My roommate has this lovely, battered, honey-colored upright piano. Her ex husband literally bought it from the thrift store on a whim for his very musical kids. They carried it up the stairs themselves – losing perhaps a few bits of wood in the process (those weren’t important, right?). The people who played the piano don’t live there anymore (though they visit from time to time) and it was mostly serving as a cute, decorative accessory for the living room -slash- place to put the odd tchotchke.
One day last August, out of nowhere, the thought struck me that I really wanted to play that piano.
I was thinking, like, fool around, play some keys in an unschooled but emotionally satisfying way, for, you know, half an hour or so.
I sat down on the bench and suddenly had the thought, “I think I need to learn to do this right.”
I don’t know where it came from. I hadn’t been considering it previously. Indeed, I felt like my life was already over-busy with work et cetera. But I couldn’t shake it.
I needed, with all my heart, to learn to play the piano.
I knew something about the music-lessons path, though I’d never felt like that was a path that was open to me at any previous point in my life. I knew it was a discipline, and I knew that one doesn’t get very far by half-assing it. I gave myself a few days to ponder whether I was ready to commit to piano as a daily practice before taking any action towards finding a teacher. In the meantime I started working with an adult method book that was lying around.
I soon knew: It wasn’t just going to be a daily practice. It was going to be a relationship.
Full of passion and angst, joy and drama, and life lessons in abundance.
A real relationship – like where you are pretty sure on Date #2 that you could do this forever.
Then, if you’re me, you spend the next 9 months going “But WHY??? WHY do I feel this way? What does it MEAN??? Am I making it up? Is it all in my head? What’s the purpose, and why is it making me so CRAZY???”
Like wtf … … … … …
Ok, I suffer from chronic distrust of my own motives, and although I am fairly good at acting on my intuition, I am NOT good at then abstaining from giving myself shit about my choices for weeks, nay, YEARS to come. (Was that the PRACTICAL thing to do? Am I somehow being SELFISH? Was there someone else’s needs I could have, should have, tended to instead?)
Hence the life lessons. Piano is continually triggering my feelings of unworthiness. The deeper I get into this relationship, the more I find myself spending hours instead of minutes each day with this new love, the more the demons in my head start acting up, telling me it’s stupid, I’ll never be truly good at this, like a real performer or accompanist; it’s just another way of avoiding REAL work, REAL service … The kind that actually helps people …
But the sudden-onset piano virus I contracted also seems to be chronic; it doesn’t let up. However much time I spend practicing, I want to be doing it more. I could easily lose days this way. Even though the doubts are at time cacophonous, the keyboard is magnetic and it draws my hands back and back and back again.
And I get to practice ignoring the voice of doubt.
Maybe this is the true daily practice.
Like returning the wandering attention to the breath. It doesn’t matter where it flies off to – just keep bringing it back.

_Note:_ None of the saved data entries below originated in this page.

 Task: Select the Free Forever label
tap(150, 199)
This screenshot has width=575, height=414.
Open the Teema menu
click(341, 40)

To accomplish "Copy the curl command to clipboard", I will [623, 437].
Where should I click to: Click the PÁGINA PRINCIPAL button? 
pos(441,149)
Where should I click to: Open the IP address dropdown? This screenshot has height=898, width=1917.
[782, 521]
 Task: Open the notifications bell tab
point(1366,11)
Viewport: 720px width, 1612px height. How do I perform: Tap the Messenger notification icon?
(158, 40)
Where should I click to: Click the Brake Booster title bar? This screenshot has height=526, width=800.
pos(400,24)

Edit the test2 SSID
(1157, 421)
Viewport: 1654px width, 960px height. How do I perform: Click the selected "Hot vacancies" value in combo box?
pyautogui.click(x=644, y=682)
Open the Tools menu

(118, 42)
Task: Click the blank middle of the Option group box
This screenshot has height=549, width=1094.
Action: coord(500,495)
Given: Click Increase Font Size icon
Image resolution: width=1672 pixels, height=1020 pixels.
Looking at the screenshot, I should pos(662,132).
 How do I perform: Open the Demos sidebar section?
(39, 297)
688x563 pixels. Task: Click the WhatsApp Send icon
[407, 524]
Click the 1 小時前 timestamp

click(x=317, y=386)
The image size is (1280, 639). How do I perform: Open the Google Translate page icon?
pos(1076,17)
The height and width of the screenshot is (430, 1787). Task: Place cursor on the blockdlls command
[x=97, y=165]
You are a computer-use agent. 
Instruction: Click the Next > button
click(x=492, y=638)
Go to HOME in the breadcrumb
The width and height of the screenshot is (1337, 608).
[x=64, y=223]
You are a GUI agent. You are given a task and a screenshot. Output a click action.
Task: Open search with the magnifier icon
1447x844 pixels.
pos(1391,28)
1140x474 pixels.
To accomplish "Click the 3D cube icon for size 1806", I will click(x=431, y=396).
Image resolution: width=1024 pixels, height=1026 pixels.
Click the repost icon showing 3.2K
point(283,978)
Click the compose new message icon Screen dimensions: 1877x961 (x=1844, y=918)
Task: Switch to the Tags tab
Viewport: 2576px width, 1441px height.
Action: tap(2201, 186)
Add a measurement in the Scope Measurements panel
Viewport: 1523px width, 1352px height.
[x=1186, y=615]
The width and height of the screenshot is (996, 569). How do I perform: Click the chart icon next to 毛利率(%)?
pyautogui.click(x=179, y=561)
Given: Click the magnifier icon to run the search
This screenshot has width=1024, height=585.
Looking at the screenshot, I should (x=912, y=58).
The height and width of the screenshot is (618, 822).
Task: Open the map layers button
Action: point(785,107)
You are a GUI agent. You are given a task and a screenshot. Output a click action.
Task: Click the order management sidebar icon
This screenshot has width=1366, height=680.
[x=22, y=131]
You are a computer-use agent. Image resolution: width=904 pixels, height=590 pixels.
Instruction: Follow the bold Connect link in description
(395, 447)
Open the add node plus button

Come back to the senses. The cool, smooth keys under my fingertips. The breath.
I am so, so, so lucky to have found a piano teacher who helps me to do this – who gives me tips for quieting the mind and reconnecting the heart to the body – who has held compassionate space while I cried my way through lessons an embarrassing number of times. (Thanks, Gary!)
And here I am, nine months later, at the end of first grade.
This month I had my first two public performances. One song each. First, I filled in for our regular accompanist at a choir concert. Then I played this song that I wrote in a low-key show that my piano teacher organized.
Neither performance was perfect. I finished each one with my mind full of all the things I wished I had been able to do better.
But I also finished each one feeling badass.
I had been imperfect, in public, no hiding, my mistakes hanging out – and had kept going – boldly and with as much heart as I could muster.
And I think that on each occasion, I benefited from that rule that says, when you play or sing with sincerity, the angels can come in and smooth out some of the rough edges from the sound you make between the moment it leaves your body and the moment it reaches someone’s ears.
Because at least one person was touched. And I think that’s the point. Though I can’t prove it to myself logically, I am pretty sure that is the point.
So here’s the main lesson I’ve learned from the piano so far:
It’s all about the comeback,
from the moment you realize it’s not coming out like you practiced,
to the sickening panic when you’re sure it’s going over the edge of the cliff,
to the teeth-gritted determination to hang on to that motherfucker and go over the cliff with it if you must,
to the weightlessness
of playing something
with your own hands
that can carry you out over the terrifying empty space
and place you safely on the other side –
still alive
and just a hair more experienced
and less afraid.
The more I do this
the more I ignore the voice of doubt
and go do it anyway
the happier
I will be.
Holy cow. Now you made ME cry. Well done.